Il y a bien sûr les mentions d’instruments musicaux, très souvent présentés de manière dégradée, les plus spectaculaires étant sans doute la scène où le démon Molacoda fait «de son cul une trompette» [“Ed elli avea del cul fatto trombetta”, Chant XXI, vers 139], l’autre étant celle où Maître Adam, falsificateur de monnaie, est décrit «en forme de luth» [“Io vidi un, fatto a guisa di lëuto”, Chant XXX, 49]. Un luth qui résonne: quelques vers plus loin, ne supportant pas de se faire traiter de «perfide Sinon» [« falso Sinon”, vers 98], celui-ci donne un grand coup sur la panse gonflée de Me Adam qui “sonna comme un tambour” [“Quella sono come fosse un tamburo”, vers 103]. On aura trouvé manière plus harmonieuse de faire de la musique avec un luth!

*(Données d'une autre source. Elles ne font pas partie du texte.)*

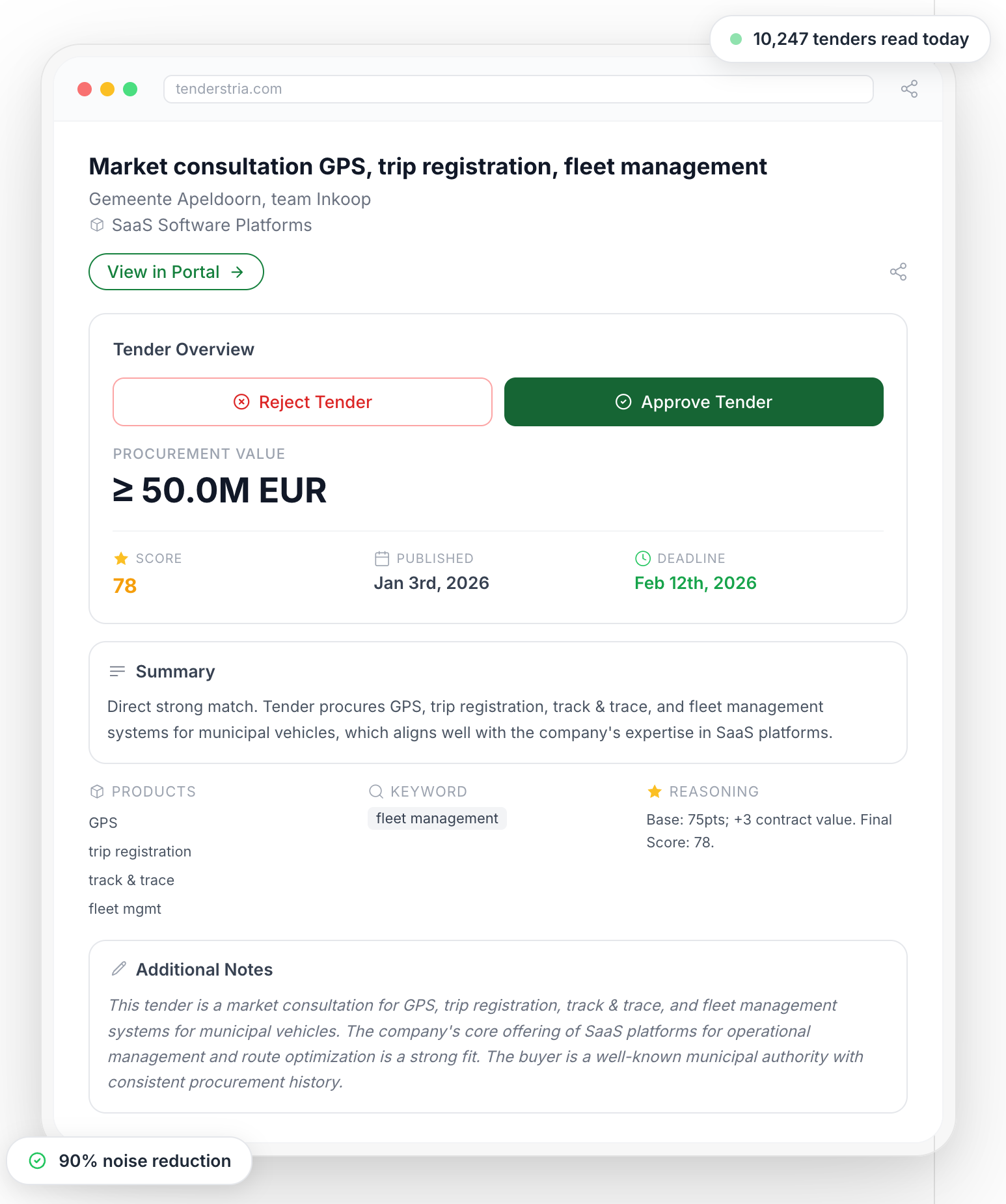The width and height of the screenshot is (1006, 1204).
Task: Click the green status dot on tenders badge
Action: point(736,39)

L’Enfer, pour Dante est d’abord un spectacle sonore
Mais ces discordances, ces bruits, ces plaintes, dans un lieu mal éclairé où l’on distingue mal, sont autant de guides précieux pour Dante. C’est à l’oreille qu’il devine ce qui l’attend, car avant de voir, il entend. Et par exemple, lorsque juste après avoir passé la porte de l’Enfer, au Chant III, lorsque Virgile lui prenant la main, le « fait entrer dans les choses secrètes », c’est d’abord un spectacle sonore qui se présente à son ouïe, que la poésie de Dante rend visible:
les crissements du lieu, la dissonance, en antithèse avec l’harmonie que crée l’ordre universel, est mis en évidence par la progression, d’abord ascendante (soupirs, plaintes, hurlements de douleurs) comparable à un crescendo symphonique, puis descendante (langues, paroles, accents, voix)[notes]in La partitura infernale, par Vincenzo Incenzo, Fonopoli, Roma 2003 – cité par Adriana Sabato, opus cité, p. 40[/note]
Or ce tumulte, remarque Francesco Ciabattoni, est «senza tempo» [vers 29]. Ce qui lui fait écrire: «L’absence de structure musicale et rythmique suggère que ce chœur est une version parodique des chœurs parfaitement harmonisés du Paradis.»6.
C’est de ces dissonances, de ces mots employés par Dante, queLuzzasco Luzzaschi fit un madrigal ; le voici interprété par Profeti della Quinta.
Utiliser la Divine Comédie pour animer sa campagne de réabonnement 2018-2019, pour un club de foot, c’est osé! C’est pourtant ce que fait actuellement, l’Inter de Milan, un prestigieux club italien avec sa campagne baptisée “A riveder le stelle”. Une référence directe à sa prochaine saison qui verra l’équipe renouer avec la plus prestigieuse compétition européenne: la Ligue des champions de l’Uefa.
Cette campagne s’appuie sur une image créée par le photographe espagnol Joan Garrigosa [ci-dessus]. Il a photographié par petits groupes cent tifosi de l’Inter, âgé de deux mois et demi à 92 ans, recrutés lors d’un casting organisé au stade San Siro. Le club distribuera un audioguide qui détaillera les messages cachés dans l’image; ils font référence à l’histoire du club Nerazzurri7 et contiennent aussi des allégories qui renvoient à des chefs d’œuvre de la Renaissance.
Un clip-vidéo constitue le deuxième élément fort de la campagne. Il raconte l’entrée dans le stade d’un tifoso accompagné de son fils de cinq ans qui va voir pour la première fois jouer l’Inter jouer en Ligue des Chanpions. Pendant que les deux personnages montent la rampe d’accès, une voix déclame les derniers vers du Chant XXXIV: «per quel cammino ascoso / intrammo a ritornar nel chiaro mondo ; / e sanza cura aver d’alcun riposo, / salimmo sù, el primo e io secondo, / tanto ch’i’ vidi de le cose belle / che porta ‘l ciel, per un pertugio tondo. / E quindi uscimmo a riveder le stelle.»